# How is Cross validation used with non-machine learning problems?

I am fairly new in the field of Information retrieval. I have basic knowledge about machine learning. I understand the purpose of CV in the context of Machine learning. However, I've become a bit confused when I saw CV used in the context of Information retrieval.

Here, in this paper the authors said: "values of the free parameters are set using leave-one-out cross validation performed over queries, where MAP serves as the optimization criterion."

How to perform CV over queries?

Here is what I am thinking, we should split the queries (in the test collection) into 10-folds,

For i in 10:

1. Using the training 90% part, we optimize the free parameter p (whatever the parameter is) for MAP (chose p that yield to the best MAP over queries)
2. Test the chosen K against the testing part.

The Question is: After 10 iterations, we end up with 10 different values of P, what value should I use?

A very typical method to set parameters of a model is through maximum likelihood estimation; i.e., set the parameters to values that maximizes the likelihood of the observed data.

I presume that when the authors say they set the parameters of the model through cross-validation, they chose the values of the parameters (or, more likely given that the discuss using MAP estimation, the hyper-parameters) that the minimizes the estimated out-of-sample error during cross-validation, for some given loss function.

So I would guess that the authors are using cross-validation to the pick the hyper-parameters and then fitting the full data using those hyper parameters selected by cross-validation.

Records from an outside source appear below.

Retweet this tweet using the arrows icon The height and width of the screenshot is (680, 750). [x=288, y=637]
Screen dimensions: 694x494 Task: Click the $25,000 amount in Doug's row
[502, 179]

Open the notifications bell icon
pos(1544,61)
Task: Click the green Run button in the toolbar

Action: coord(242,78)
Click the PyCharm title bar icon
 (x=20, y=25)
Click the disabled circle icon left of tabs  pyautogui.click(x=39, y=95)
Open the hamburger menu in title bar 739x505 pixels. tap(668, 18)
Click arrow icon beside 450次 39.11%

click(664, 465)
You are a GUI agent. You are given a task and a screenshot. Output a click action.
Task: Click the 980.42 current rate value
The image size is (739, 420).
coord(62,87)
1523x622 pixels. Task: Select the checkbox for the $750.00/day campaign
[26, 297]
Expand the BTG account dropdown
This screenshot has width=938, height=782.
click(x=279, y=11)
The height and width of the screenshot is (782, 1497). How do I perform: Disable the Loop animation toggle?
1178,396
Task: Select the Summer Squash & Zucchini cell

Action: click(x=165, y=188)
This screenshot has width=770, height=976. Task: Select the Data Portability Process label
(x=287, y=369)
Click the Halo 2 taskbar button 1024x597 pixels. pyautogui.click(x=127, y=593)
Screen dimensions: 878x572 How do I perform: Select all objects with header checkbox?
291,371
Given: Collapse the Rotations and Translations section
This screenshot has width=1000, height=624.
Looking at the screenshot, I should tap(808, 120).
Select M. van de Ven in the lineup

Fine tunning in information retrieval is a way to report the optimized performance of your model with free parameters.

After k folds, the average of the performance of M on all the subsets is reported.

In this case,

$$MAP_{opt} = \frac{1}{10}\sum_{i=1}^{10}MAP_i$$,

where $$MAP_i$$ is the $$MAP$$ value in the $$K_i$$ test set with the optimal $$P_i$$.

But, if you need one "optimal" $$P$$ you can choose the $$P_i$$ most frecuent as Probabilistic and machine learning-based retrieval approaches for biomedical dataset retrieval.